Really? I understood it perfectly.


----------



## Skelletonike (Mar 30, 2012)

Just Another Gamer said:


> Skelletonike said:
> 
> 
> > Well, I don't block people cuz I already have enough people on my msn ignore list. xP
> ...


Well, I had to replace several words while writting it cuz they sounded wrong. XP


----------



## Just Another Gamer (Mar 30, 2012)

Skelletonike said:


> Just Another Gamer said:
> 
> 
> > Skelletonike said:
> ...


Oh. Well I guess its easier to understand it now and it sums up perfectly that when blocking/ignoring someone it should really kinda remove them from the user's view more.


----------



## BlazeV (Apr 8, 2012)

I want this and it to not just include status updates but blogs as well.


----------



## Zekrom_cool (Apr 8, 2012)

Also if there were more than 15 or so blocks, the user gets a 20% warning. This would surely make the member wary of what nonsense he is doing.


----------



## Just Another Gamer (Apr 8, 2012)

Zekrom_cool said:


> Also if there were more than 15 or so blocks, the user gets a 20% warning. This would surely make the member wary of what nonsense he is doing.
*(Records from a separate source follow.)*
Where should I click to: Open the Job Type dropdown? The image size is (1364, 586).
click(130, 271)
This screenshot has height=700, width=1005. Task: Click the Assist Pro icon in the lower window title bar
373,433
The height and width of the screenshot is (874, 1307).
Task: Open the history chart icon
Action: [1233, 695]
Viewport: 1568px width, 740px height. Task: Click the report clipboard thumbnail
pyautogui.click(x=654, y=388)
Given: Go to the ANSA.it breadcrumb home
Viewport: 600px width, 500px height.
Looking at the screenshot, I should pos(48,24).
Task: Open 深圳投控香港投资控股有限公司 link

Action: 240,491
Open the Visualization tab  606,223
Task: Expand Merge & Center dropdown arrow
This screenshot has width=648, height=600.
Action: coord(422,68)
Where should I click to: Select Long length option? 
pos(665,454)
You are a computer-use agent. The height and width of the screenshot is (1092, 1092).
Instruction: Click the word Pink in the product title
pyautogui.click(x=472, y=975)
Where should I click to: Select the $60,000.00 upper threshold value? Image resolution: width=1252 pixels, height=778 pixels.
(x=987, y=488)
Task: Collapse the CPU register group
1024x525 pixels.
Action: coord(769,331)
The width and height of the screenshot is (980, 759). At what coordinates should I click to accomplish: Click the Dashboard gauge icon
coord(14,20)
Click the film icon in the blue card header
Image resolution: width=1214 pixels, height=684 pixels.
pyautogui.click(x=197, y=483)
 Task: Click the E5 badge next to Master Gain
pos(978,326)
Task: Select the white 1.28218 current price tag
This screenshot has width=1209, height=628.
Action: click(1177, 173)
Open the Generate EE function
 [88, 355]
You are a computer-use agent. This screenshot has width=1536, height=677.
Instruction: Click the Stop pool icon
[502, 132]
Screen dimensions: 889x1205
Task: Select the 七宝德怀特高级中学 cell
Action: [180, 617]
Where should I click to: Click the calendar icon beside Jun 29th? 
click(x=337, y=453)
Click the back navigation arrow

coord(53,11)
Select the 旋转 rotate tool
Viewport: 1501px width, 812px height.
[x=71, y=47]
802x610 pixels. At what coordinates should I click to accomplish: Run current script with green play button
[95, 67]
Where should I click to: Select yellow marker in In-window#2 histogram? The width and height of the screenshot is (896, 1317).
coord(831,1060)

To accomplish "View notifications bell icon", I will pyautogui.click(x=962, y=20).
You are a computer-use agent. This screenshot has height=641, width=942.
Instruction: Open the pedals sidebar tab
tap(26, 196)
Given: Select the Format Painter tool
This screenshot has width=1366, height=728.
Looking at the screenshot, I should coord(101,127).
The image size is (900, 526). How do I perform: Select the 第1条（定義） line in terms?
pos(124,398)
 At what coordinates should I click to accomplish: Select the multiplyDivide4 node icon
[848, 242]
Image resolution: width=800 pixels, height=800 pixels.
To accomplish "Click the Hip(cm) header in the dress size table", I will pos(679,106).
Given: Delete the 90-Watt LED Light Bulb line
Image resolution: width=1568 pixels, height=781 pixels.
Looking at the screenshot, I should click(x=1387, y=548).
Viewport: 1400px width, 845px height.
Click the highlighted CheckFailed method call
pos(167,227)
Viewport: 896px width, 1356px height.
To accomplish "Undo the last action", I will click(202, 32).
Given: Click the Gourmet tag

Isn't that kinda pushing it? 

I mean you already added them to your ignore list so they no longer bother you, I do agree that ignoring/blocking should do more than just forum posts and PM it should include status updates and blog as well because well you ignored/blocked them for a reason.


----------



## emigre (Apr 8, 2012)

Zekrom_cool said:


> Also if there were more than 15 or so blocks, the user gets a 20% warning. This would surely make the member wary of what nonsense he is doing.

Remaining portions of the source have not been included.